При жизни Марии Николаевны, которую я с детских лет глубоко и горячо любила, она обычно часть лета проводила в небольшой усадьбе Калабриево, где жила Маргарита Николаевна с сыном и гостили родные, друзья и мы с мужем.

В то время «помещичья жизнь» уже уходила в область прошлого, маленькое Калабриево (родовое именьице мужа М.Н.) если и давало какой-нибудь доход, то разве управляющему — хитрому деревенскому кулачку, — а расходов требовало не меньше любой дачи. От своих коров покупалось масло в деревне, от своих лошадок ездили с ямщиками и т. п.
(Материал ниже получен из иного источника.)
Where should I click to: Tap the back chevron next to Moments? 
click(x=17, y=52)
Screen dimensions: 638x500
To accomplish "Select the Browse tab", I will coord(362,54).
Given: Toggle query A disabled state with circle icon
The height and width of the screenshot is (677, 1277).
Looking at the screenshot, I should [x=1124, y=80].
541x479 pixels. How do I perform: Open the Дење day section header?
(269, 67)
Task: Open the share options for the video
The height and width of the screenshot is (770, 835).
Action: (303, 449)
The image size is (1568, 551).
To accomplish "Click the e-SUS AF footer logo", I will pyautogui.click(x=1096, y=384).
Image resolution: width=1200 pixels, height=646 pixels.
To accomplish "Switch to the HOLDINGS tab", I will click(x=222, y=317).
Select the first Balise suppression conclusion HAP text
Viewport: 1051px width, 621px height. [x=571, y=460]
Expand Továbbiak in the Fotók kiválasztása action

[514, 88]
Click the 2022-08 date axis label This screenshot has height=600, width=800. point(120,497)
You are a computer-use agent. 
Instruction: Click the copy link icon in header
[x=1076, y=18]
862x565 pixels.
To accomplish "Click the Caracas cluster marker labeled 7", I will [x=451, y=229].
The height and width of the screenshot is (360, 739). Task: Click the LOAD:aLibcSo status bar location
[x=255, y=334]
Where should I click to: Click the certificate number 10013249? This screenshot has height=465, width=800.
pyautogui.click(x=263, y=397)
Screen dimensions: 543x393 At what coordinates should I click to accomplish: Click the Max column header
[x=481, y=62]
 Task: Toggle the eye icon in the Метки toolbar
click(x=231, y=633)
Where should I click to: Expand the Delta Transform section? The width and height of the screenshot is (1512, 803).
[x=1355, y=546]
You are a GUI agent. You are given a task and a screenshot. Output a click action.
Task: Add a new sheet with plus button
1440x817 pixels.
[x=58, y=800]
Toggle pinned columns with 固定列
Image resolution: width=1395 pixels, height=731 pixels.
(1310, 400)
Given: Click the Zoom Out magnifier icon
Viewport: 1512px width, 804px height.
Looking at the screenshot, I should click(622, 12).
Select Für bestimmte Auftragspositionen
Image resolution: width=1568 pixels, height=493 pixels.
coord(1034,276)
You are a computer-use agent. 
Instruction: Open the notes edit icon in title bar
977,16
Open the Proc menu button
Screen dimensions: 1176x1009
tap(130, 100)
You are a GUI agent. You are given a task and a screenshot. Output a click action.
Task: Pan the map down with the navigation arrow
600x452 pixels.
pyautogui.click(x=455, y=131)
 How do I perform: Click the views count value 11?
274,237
Но уклад там — особенно благодаря уцелевшим от старых времен няне, прежним навыкам и привычкам — был такой, как будто мы жили во времена Аксакова. И там забывались Москва, и Петербург, и наши дела, и работы — и мы временно чувствовали себя как бы в старинном романе…

Калабриево было бы идеальной декорацией для тургеневского «Фауста»: именно тургеневский уголок. Небольшой белый дом, насчитывавший больше ста лет, утопавший в сирени, стоял на самом берегу реки, к которой прямо с балкона вела дорожка шагов в пятьдесят и спуск с лесенкой к купальне. На противоположном берегу расстилались поля, вправо виднелась высокая белая церковь старинного села Троица на Нерли. Кругом дома шел огромный сад со старыми кедрами, в которых жили белки, и великолепными серебристыми тополями, совсем розовыми на закате. Сад незаметно переходил в рощи — сосновую, березовую, — тянувшиеся по высокому берегу реки, а внизу все заросло белым кружевным тысячелистником, золотыми купальницами и мохнатыми камышами. В рощах были просветы, «комнаты», то просто лужайки густой душистой травы, то поля овса или ржи — золотистые или голубоватые ковры. Позади дома был большой квадратный двор, тоже заросший густой травой и окруженный флигелями и службами кухня, баня, сараи, в которых хранилась, между прочим, карета екатерининских времен… Тут же были ворота — въезд с большой дороги. Но езды было не очень много: до ближайшей железнодорожной станции считалось больше пятидесяти верст, до пароходной пристани уездного города Калязина — двадцать. Протянется воз с сеном, проедет тарантас с бубенцами, редко — кто-нибудь из Калязина или из соседнего имения, например, от Юрьевых, за семь верст: это уже событие.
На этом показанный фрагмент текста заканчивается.